### DIRECTIONS
In the data below, retype exactly the line that contains "739x551 pixels." and every line after it, through the last.
##########
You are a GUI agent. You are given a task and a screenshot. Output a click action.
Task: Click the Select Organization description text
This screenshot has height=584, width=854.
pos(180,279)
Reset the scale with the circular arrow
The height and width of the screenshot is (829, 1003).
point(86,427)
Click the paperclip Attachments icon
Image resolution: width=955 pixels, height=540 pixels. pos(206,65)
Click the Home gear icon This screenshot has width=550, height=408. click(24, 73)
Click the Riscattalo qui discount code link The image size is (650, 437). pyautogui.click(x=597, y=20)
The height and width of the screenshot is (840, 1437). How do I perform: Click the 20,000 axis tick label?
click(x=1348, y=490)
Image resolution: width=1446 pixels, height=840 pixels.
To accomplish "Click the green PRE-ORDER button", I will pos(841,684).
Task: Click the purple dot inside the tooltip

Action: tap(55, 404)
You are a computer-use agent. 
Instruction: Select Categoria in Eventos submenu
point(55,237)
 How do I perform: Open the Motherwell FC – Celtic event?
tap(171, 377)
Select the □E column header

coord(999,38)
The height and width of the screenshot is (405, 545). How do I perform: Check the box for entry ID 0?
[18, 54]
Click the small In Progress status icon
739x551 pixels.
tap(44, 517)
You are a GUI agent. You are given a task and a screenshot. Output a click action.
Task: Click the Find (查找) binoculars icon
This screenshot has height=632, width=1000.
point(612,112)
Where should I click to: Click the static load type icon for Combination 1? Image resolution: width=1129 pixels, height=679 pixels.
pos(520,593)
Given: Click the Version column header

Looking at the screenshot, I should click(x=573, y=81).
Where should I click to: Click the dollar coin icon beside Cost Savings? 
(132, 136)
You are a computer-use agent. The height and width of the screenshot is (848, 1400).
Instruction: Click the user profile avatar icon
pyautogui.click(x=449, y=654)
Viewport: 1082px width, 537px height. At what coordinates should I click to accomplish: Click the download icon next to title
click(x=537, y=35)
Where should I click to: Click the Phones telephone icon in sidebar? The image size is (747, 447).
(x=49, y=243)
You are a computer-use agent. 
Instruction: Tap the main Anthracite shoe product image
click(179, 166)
##########
### RESPONSE AREA
739x551 pixels.
tap(44, 517)
You are a GUI agent. You are given a task and a screenshot. Output a click action.
Task: Click the Find (查找) binoculars icon
This screenshot has height=632, width=1000.
point(612,112)
Where should I click to: Click the static load type icon for Combination 1? Image resolution: width=1129 pixels, height=679 pixels.
pos(520,593)
Given: Click the Version column header

Looking at the screenshot, I should click(x=573, y=81).
Where should I click to: Click the dollar coin icon beside Cost Savings? 
(132, 136)
You are a computer-use agent. The height and width of the screenshot is (848, 1400).
Instruction: Click the user profile avatar icon
pyautogui.click(x=449, y=654)
Viewport: 1082px width, 537px height. At what coordinates should I click to accomplish: Click the download icon next to title
click(x=537, y=35)
Where should I click to: Click the Phones telephone icon in sidebar? The image size is (747, 447).
(x=49, y=243)
You are a computer-use agent. 
Instruction: Tap the main Anthracite shoe product image
click(179, 166)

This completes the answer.